No astrology here please: BU to govt

That move was aborted following a huge uproar. The stars clearly were not with Joshi.
Likewise, rationalists in Bangalore University’s science faculty have thwarted plans of the State BJP government to introduce astrology as a course at both the undergraduate and post-graduate levels.

The heads of all science disciplines in the university unanimously rejected the government’s plan to begin “Jyotish Shastra” as a science, citing it as an “obscurantist and unscientific move”. The decision to reject the proposal was taken at a meeting of the faculty on January 6. The Yeddyurappa government’s academic horoscope now reads: stars in retrograde.

Mooted by a former Cabinet minister, the government’s proposal to start astrology as a science course was introduced last year and was recommended for all central varsities in the state.

Sources at the department said the faculty of different departments objected to the proposal on the ground that astrology as a subject was a non-science and had not undergone enough scientific scrutiny.

The faculty’s approval is statutory under the Karnataka State Universities Act 2000 and is critical in introducing new courses. Only after a course is ratified by the faculty can it be presented to the University Syndicate or, for that matter, the Academic Council for approval.

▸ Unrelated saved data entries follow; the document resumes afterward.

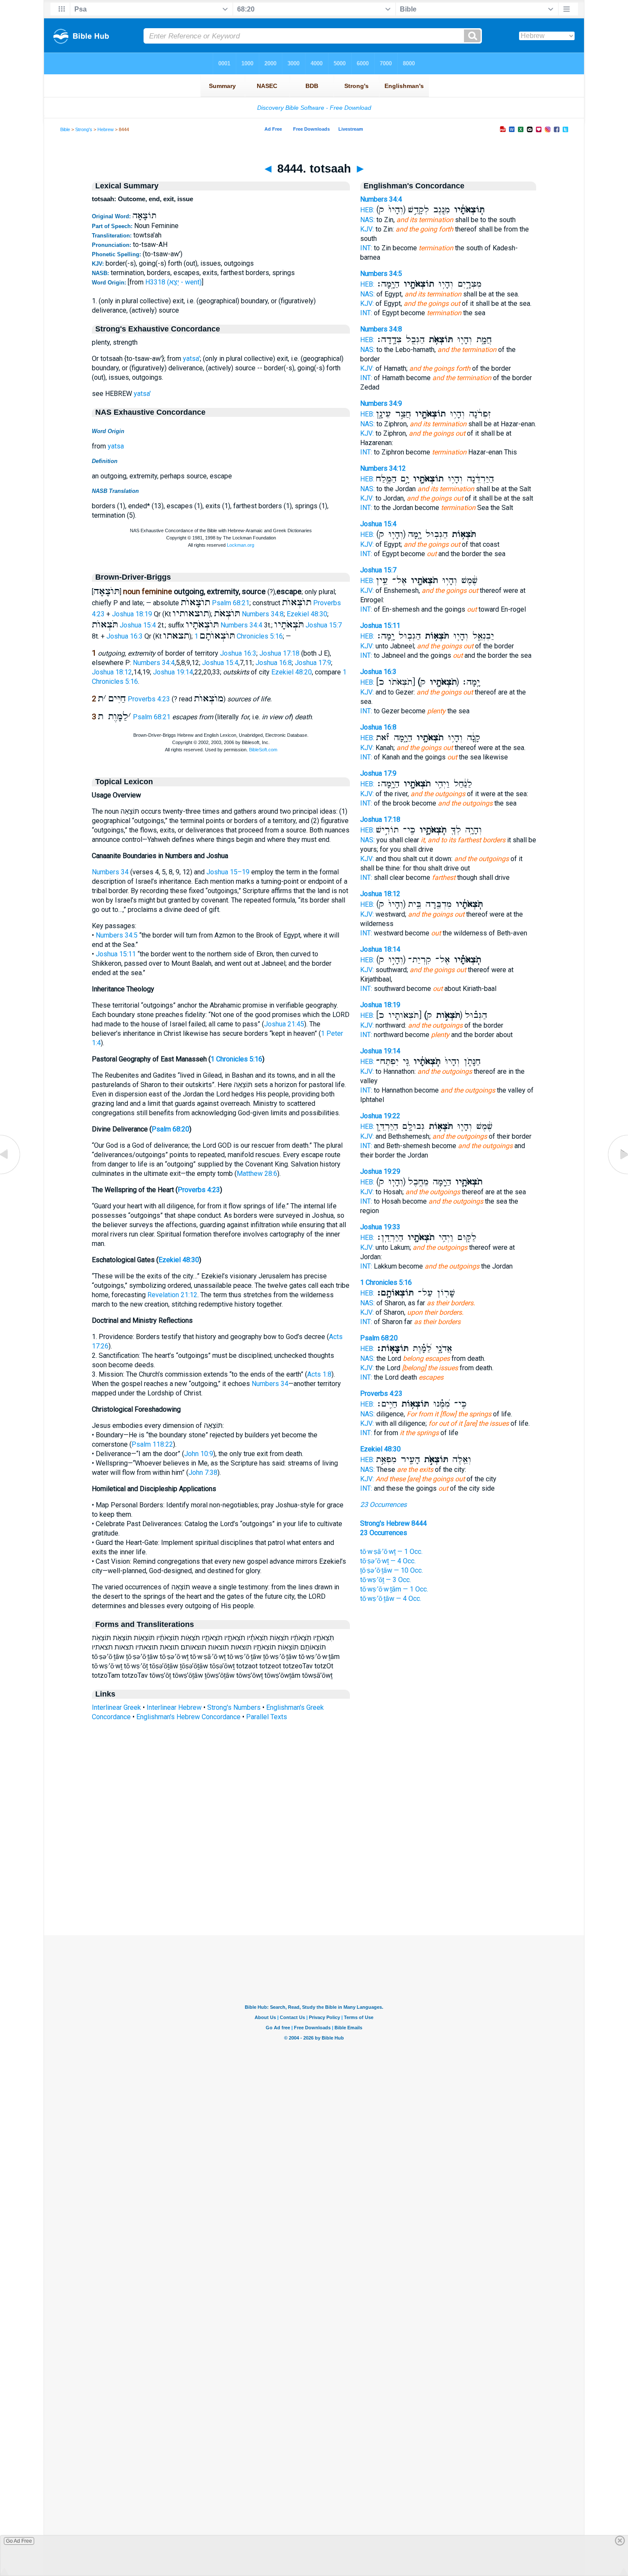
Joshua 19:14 (173, 672)
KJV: (367, 229)
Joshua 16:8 (273, 663)
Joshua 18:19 (132, 614)
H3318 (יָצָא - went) (173, 282)
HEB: (367, 210)
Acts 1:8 (319, 1374)
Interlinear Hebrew (174, 1707)
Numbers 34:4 (241, 625)
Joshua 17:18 (279, 653)
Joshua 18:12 (112, 672)
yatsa (116, 446)
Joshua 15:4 (138, 625)
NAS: (367, 220)
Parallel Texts (266, 1717)
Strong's (83, 129)
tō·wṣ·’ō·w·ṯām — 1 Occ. (394, 1589)
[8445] (617, 1174)
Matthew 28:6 (257, 1173)
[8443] (10, 1174)
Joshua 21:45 (284, 1024)
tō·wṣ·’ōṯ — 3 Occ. (385, 1580)
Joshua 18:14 (380, 949)
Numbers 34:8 (263, 614)
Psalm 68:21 (230, 603)
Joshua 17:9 (313, 663)
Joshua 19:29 (380, 1171)
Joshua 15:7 (323, 625)
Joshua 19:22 (380, 1116)
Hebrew (105, 129)
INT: (366, 248)
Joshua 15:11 (116, 954)
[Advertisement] (314, 1883)
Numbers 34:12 (383, 468)
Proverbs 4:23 (149, 699)
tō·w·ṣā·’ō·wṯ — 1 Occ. (391, 1551)
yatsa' (191, 359)
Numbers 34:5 (117, 935)
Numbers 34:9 (381, 403)
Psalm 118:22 (152, 1444)
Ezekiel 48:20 (291, 672)
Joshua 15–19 (227, 872)
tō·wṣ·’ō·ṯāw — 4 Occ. (390, 1598)
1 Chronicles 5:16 (238, 636)
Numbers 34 (110, 872)
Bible (65, 129)
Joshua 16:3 (124, 636)
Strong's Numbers (234, 1707)
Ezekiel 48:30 (307, 614)
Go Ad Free (19, 2541)
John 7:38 (202, 1472)
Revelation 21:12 (172, 1295)
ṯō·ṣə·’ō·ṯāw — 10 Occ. (391, 1570)
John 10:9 (198, 1454)
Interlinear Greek (116, 1707)
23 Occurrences (383, 1504)
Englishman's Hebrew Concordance (188, 1717)
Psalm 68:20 (170, 1129)
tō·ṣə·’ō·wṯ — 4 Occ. (388, 1561)
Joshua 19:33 (380, 1227)
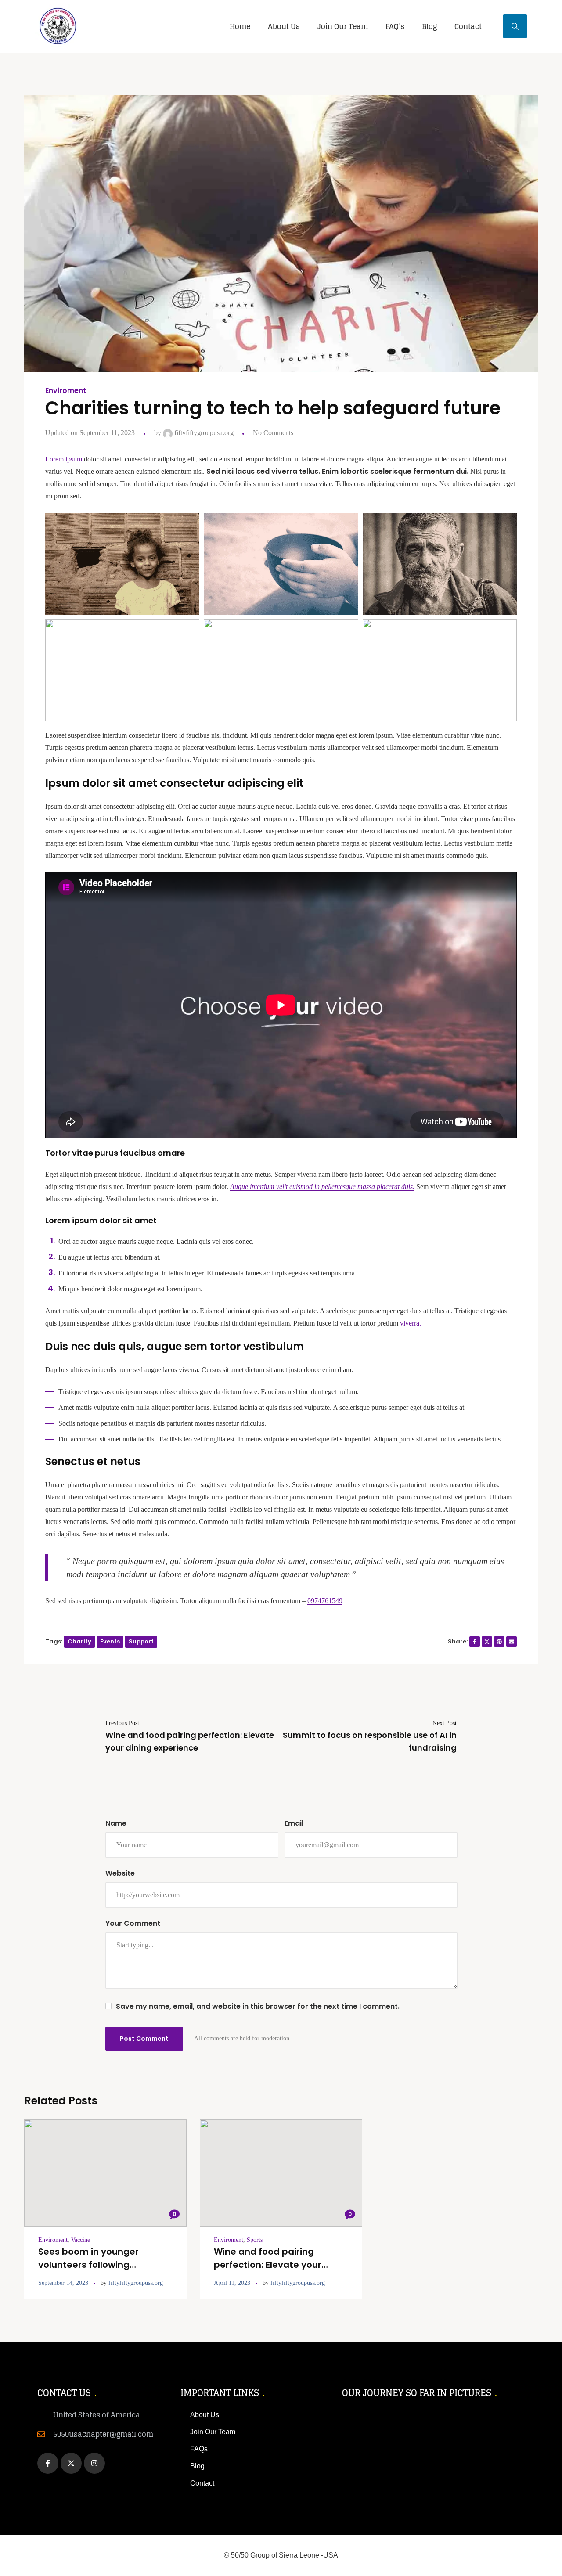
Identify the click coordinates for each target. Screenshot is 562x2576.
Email (294, 1823)
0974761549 (324, 1600)
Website (120, 1873)
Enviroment (65, 390)
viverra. (410, 1323)
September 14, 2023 (63, 2283)
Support (141, 1641)
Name (115, 1823)
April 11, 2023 (232, 2283)
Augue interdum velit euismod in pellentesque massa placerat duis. (322, 1186)
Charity (79, 1641)
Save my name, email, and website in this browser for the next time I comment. (258, 2006)
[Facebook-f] (47, 2463)
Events (110, 1641)
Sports (255, 2240)
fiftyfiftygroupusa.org (203, 432)
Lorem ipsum (63, 459)
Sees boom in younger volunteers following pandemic (88, 2264)
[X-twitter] (71, 2463)
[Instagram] (94, 2463)
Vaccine (80, 2240)
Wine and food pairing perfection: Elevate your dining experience (267, 2264)
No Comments (273, 432)
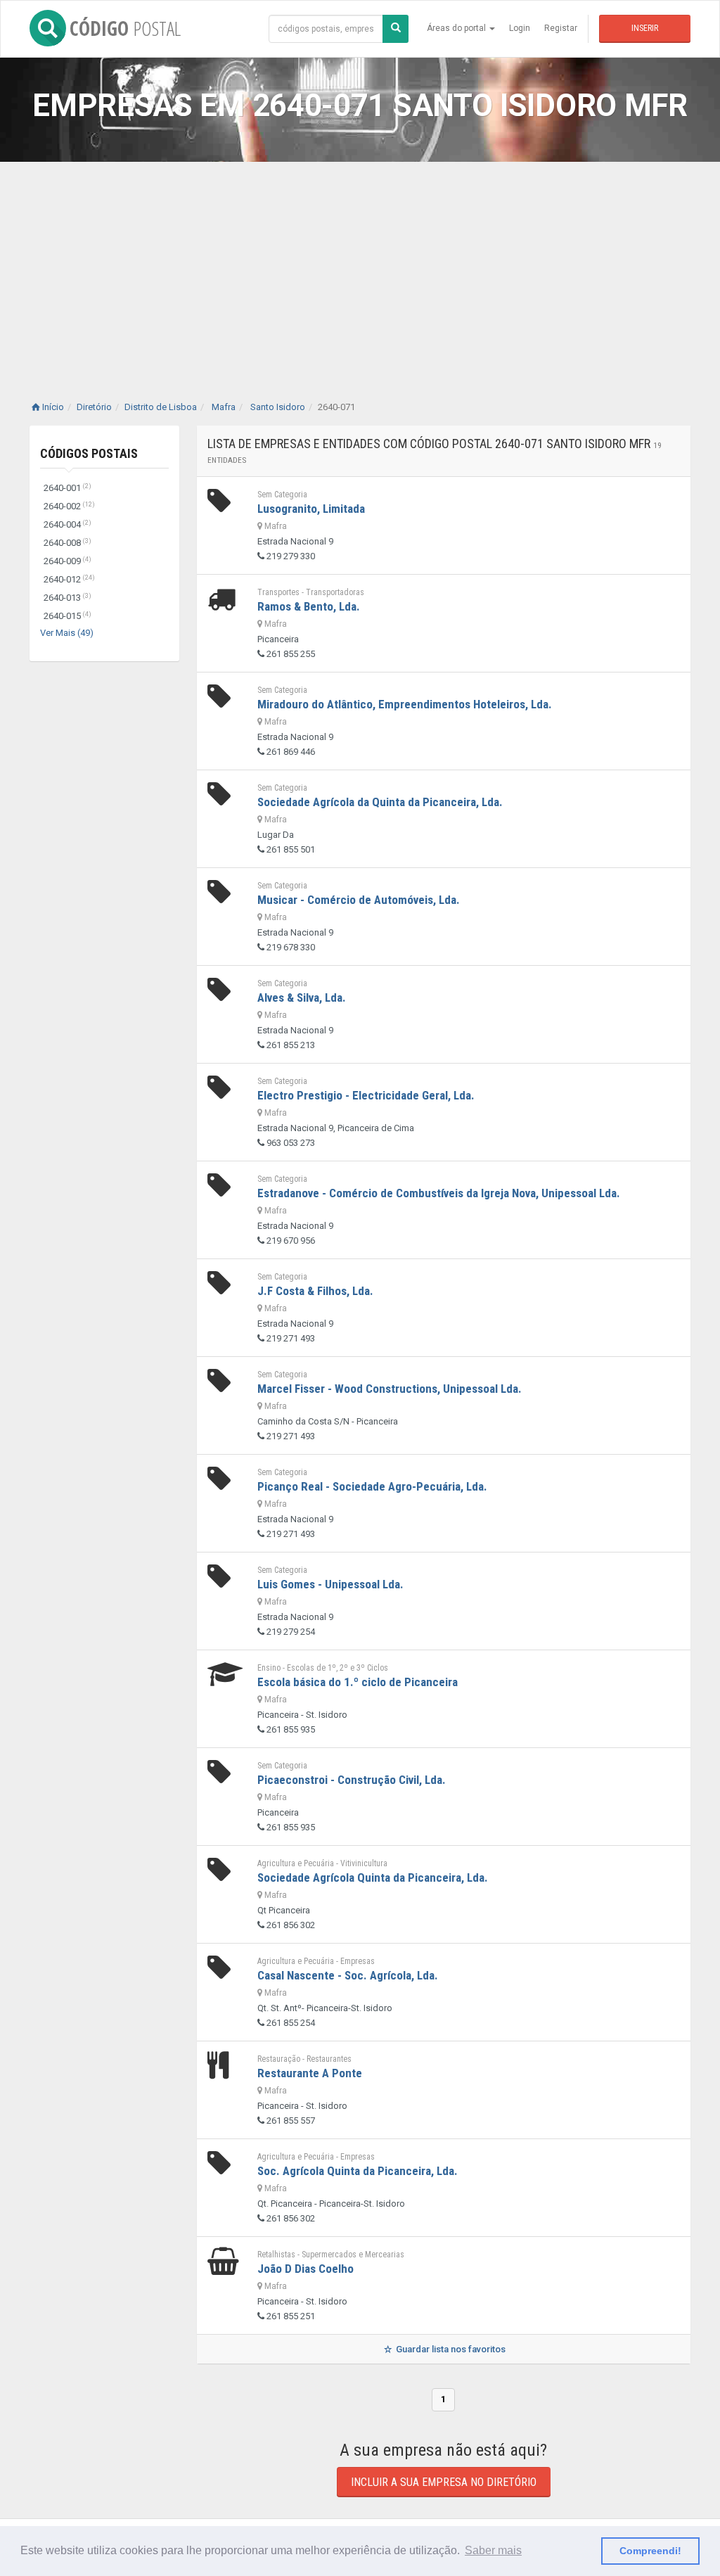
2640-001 (67, 488)
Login (519, 28)
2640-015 (67, 616)
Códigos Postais (89, 453)
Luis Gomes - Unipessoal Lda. (330, 1584)
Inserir (644, 28)
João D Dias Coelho (305, 2269)
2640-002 (69, 506)
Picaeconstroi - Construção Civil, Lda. (351, 1780)
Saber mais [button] (493, 2550)
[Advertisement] (360, 267)
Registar (560, 28)
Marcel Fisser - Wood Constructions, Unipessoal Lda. (389, 1389)
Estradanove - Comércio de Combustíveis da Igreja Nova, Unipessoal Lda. (438, 1193)
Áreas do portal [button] (457, 28)
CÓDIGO (125, 28)
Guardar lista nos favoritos (450, 2349)
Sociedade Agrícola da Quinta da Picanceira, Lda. (380, 802)
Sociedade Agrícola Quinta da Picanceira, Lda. (372, 1877)
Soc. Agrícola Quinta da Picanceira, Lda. (357, 2171)
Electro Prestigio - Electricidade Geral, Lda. (366, 1095)
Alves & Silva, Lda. (301, 997)
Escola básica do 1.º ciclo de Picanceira (357, 1682)
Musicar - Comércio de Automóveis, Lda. (358, 900)
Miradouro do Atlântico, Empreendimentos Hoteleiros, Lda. (404, 704)
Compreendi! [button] (650, 2550)
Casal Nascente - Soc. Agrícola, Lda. (347, 1975)
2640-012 (69, 579)
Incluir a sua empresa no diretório (443, 2482)
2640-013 (67, 597)
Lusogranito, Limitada (311, 509)
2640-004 (67, 524)
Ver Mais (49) (67, 632)
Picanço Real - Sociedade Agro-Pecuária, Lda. (372, 1486)
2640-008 (67, 542)
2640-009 (67, 561)
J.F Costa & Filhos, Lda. (315, 1291)
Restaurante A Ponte (309, 2073)
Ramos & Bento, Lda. (308, 606)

The State Government’s plan is reminiscent of Joshi’s passionate move to introduce “Jyotir Vigyan” or Vedic Astrology as an under-graduate and post-graduate course. That could happen after a UGC committee recommended introducing it as part of the BJP-led NDA government’s decision to revive “ancient science”.

When scientists and academics scoffed at Joshi’s pursuit of the stars and the cosmos and beyond, the proposal was given a quite burial. Joshi’s bid to create generations of star gazers and soothsayers was soundly and predictably  thwarted.
Now, as if trying to send across a no-nonsense message to the State Government, Bangalore University’s science faculty ratified introducing six new courses, including a Bachelor of Science programme, to promote pure science.